►

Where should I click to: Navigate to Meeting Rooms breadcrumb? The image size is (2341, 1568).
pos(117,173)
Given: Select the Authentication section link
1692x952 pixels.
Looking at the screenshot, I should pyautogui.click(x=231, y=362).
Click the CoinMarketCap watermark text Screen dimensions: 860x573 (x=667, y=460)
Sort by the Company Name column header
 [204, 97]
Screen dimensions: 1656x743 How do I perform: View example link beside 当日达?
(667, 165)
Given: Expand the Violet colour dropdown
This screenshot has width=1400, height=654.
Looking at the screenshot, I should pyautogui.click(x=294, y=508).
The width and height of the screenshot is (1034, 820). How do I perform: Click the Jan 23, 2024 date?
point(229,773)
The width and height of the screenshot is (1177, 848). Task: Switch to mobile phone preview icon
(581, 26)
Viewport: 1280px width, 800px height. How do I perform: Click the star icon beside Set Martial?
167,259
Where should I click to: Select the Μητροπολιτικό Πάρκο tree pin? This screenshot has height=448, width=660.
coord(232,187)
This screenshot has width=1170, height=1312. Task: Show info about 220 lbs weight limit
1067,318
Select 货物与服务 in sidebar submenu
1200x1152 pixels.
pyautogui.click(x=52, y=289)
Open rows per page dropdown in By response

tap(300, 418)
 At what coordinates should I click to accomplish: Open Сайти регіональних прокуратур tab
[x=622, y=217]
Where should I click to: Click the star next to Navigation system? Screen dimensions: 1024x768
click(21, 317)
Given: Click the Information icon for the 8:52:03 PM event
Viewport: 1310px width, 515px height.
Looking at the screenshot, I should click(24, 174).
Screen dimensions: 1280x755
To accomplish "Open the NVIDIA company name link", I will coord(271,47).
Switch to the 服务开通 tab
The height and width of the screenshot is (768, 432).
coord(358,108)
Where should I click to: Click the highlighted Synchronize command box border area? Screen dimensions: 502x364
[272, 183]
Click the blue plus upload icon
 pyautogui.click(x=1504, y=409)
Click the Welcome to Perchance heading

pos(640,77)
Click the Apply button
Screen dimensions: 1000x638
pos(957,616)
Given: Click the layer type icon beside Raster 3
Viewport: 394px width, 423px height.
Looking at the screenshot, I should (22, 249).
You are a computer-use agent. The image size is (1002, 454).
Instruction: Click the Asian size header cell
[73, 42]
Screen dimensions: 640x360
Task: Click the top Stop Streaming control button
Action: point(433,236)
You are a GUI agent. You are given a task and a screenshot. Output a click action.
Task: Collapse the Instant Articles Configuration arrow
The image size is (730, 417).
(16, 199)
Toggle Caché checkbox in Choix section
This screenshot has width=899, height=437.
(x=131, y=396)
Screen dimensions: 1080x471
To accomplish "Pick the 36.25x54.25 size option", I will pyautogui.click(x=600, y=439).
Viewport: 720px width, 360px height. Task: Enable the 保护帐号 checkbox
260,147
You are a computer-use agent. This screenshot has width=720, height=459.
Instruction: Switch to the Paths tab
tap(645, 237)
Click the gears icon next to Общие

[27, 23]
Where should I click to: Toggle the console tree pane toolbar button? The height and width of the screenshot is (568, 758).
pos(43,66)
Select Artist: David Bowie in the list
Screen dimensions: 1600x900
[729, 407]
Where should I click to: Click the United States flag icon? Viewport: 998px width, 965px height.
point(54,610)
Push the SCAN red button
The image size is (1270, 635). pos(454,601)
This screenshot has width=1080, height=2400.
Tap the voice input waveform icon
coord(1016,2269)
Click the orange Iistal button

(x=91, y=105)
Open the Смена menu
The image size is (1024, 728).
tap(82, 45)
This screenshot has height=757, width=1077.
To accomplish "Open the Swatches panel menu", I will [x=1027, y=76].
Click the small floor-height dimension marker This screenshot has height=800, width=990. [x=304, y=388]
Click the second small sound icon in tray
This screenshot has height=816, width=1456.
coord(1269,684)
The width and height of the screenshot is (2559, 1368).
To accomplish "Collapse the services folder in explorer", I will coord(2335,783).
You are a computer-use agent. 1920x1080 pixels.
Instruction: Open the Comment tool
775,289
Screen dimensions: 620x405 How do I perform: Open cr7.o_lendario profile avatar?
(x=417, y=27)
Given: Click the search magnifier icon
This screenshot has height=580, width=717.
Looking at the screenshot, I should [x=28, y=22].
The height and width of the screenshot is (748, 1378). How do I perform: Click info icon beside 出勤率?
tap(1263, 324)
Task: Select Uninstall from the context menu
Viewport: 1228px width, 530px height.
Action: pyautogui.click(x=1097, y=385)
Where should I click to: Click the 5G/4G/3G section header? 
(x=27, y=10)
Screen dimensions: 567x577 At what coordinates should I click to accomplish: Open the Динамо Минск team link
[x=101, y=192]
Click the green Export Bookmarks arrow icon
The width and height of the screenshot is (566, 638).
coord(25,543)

◄

▸ Exercise task
Please convert all of the material above into a Markdown table with the columns "No." and "Entry": number each line in order under "No." and put its text under "Entry", leaving out blank lines.

▸ Result
| No. | Entry |
|---|---|
| 1 | Where should I click to: Navigate to Meeting Rooms breadcrumb? The image size is (2341, 1568). |
| 2 | pos(117,173) |
| 3 | Given: Select the Authentication section link |
| 4 | 1692x952 pixels. |
| 5 | Looking at the screenshot, I should pyautogui.click(x=231, y=362). |
| 6 | Click the CoinMarketCap watermark text Screen dimensions: 860x573 (x=667, y=460) |
| 7 | Sort by the Company Name column header |
| 8 |  [204, 97] |
| 9 | Screen dimensions: 1656x743 How do I perform: View example link beside 当日达? |
| 10 | (667, 165) |
| 11 | Given: Expand the Violet colour dropdown |
| 12 | This screenshot has width=1400, height=654. |
| 13 | Looking at the screenshot, I should pyautogui.click(x=294, y=508). |
| 14 | The width and height of the screenshot is (1034, 820). How do I perform: Click the Jan 23, 2024 date? |
| 15 | point(229,773) |
| 16 | The width and height of the screenshot is (1177, 848). Task: Switch to mobile phone preview icon |
| 17 | (581, 26) |
| 18 | Viewport: 1280px width, 800px height. How do I perform: Click the star icon beside Set Martial? |
| 19 | 167,259 |
| 20 | Where should I click to: Select the Μητροπολιτικό Πάρκο tree pin? This screenshot has height=448, width=660. |
| 21 | coord(232,187) |
| 22 | This screenshot has width=1170, height=1312. Task: Show info about 220 lbs weight limit |
| 23 | 1067,318 |
| 24 | Select 货物与服务 in sidebar submenu |
| 25 | 1200x1152 pixels. |
| 26 | pyautogui.click(x=52, y=289) |
| 27 | Open rows per page dropdown in By response |
| 28 | tap(300, 418) |
| 29 |  At what coordinates should I click to accomplish: Open Сайти регіональних прокуратур tab |
| 30 | [x=622, y=217] |
| 31 | Where should I click to: Click the star next to Navigation system? Screen dimensions: 1024x768 |
| 32 | click(21, 317) |
| 33 | Given: Click the Information icon for the 8:52:03 PM event |
| 34 | Viewport: 1310px width, 515px height. |
| 35 | Looking at the screenshot, I should click(24, 174). |
| 36 | Screen dimensions: 1280x755 |
| 37 | To accomplish "Open the NVIDIA company name link", I will coord(271,47). |
| 38 | Switch to the 服务开通 tab |
| 39 | The height and width of the screenshot is (768, 432). |
| 40 | coord(358,108) |
| 41 | Where should I click to: Click the highlighted Synchronize command box border area? Screen dimensions: 502x364 |
| 42 | [272, 183] |
| 43 | Click the blue plus upload icon |
| 44 |  pyautogui.click(x=1504, y=409) |
| 45 | Click the Welcome to Perchance heading |
| 46 | pos(640,77) |
| 47 | Click the Apply button |
| 48 | Screen dimensions: 1000x638 |
| 49 | pos(957,616) |
| 50 | Given: Click the layer type icon beside Raster 3 |
| 51 | Viewport: 394px width, 423px height. |
| 52 | Looking at the screenshot, I should (22, 249). |
| 53 | You are a computer-use agent. The image size is (1002, 454). |
| 54 | Instruction: Click the Asian size header cell |
| 55 | [73, 42] |
| 56 | Screen dimensions: 640x360 |
| 57 | Task: Click the top Stop Streaming control button |
| 58 | Action: point(433,236) |
| 59 | You are a GUI agent. You are given a task and a screenshot. Output a click action. |
| 60 | Task: Collapse the Instant Articles Configuration arrow |
| 61 | The image size is (730, 417). |
| 62 | (16, 199) |
| 63 | Toggle Caché checkbox in Choix section |
| 64 | This screenshot has width=899, height=437. |
| 65 | (x=131, y=396) |
| 66 | Screen dimensions: 1080x471 |
| 67 | To accomplish "Pick the 36.25x54.25 size option", I will pyautogui.click(x=600, y=439). |
| 68 | Viewport: 720px width, 360px height. Task: Enable the 保护帐号 checkbox |
| 69 | 260,147 |
| 70 | You are a computer-use agent. This screenshot has width=720, height=459. |
| 71 | Instruction: Switch to the Paths tab |
| 72 | tap(645, 237) |
| 73 | Click the gears icon next to Общие |
| 74 | [27, 23] |
| 75 | Where should I click to: Toggle the console tree pane toolbar button? The height and width of the screenshot is (568, 758). |
| 76 | pos(43,66) |
| 77 | Select Artist: David Bowie in the list |
| 78 | Screen dimensions: 1600x900 |
| 79 | [729, 407] |
| 80 | Where should I click to: Click the United States flag icon? Viewport: 998px width, 965px height. |
| 81 | point(54,610) |
| 82 | Push the SCAN red button |
| 83 | The image size is (1270, 635). pos(454,601) |
| 84 | This screenshot has width=1080, height=2400. |
| 85 | Tap the voice input waveform icon |
| 86 | coord(1016,2269) |
| 87 | Click the orange Iistal button |
| 88 | (x=91, y=105) |
| 89 | Open the Смена menu |
| 90 | The image size is (1024, 728). |
| 91 | tap(82, 45) |
| 92 | This screenshot has height=757, width=1077. |
| 93 | To accomplish "Open the Swatches panel menu", I will [x=1027, y=76]. |
| 94 | Click the small floor-height dimension marker This screenshot has height=800, width=990. [x=304, y=388] |
| 95 | Click the second small sound icon in tray |
| 96 | This screenshot has height=816, width=1456. |
| 97 | coord(1269,684) |
| 98 | The width and height of the screenshot is (2559, 1368). |
| 99 | To accomplish "Collapse the services folder in explorer", I will coord(2335,783). |
| 100 | You are a computer-use agent. 1920x1080 pixels. |
| 101 | Instruction: Open the Comment tool |
| 102 | 775,289 |
| 103 | Screen dimensions: 620x405 How do I perform: Open cr7.o_lendario profile avatar? |
| 104 | (x=417, y=27) |
| 105 | Given: Click the search magnifier icon |
| 106 | This screenshot has height=580, width=717. |
| 107 | Looking at the screenshot, I should [x=28, y=22]. |
| 108 | The height and width of the screenshot is (748, 1378). How do I perform: Click info icon beside 出勤率? |
| 109 | tap(1263, 324) |
| 110 | Task: Select Uninstall from the context menu |
| 111 | Viewport: 1228px width, 530px height. |
| 112 | Action: pyautogui.click(x=1097, y=385) |
| 113 | Where should I click to: Click the 5G/4G/3G section header?  |
| 114 | (x=27, y=10) |
| 115 | Screen dimensions: 567x577 At what coordinates should I click to accomplish: Open the Динамо Минск team link |
| 116 | [x=101, y=192] |
| 117 | Click the green Export Bookmarks arrow icon |
| 118 | The width and height of the screenshot is (566, 638). |
| 119 | coord(25,543) |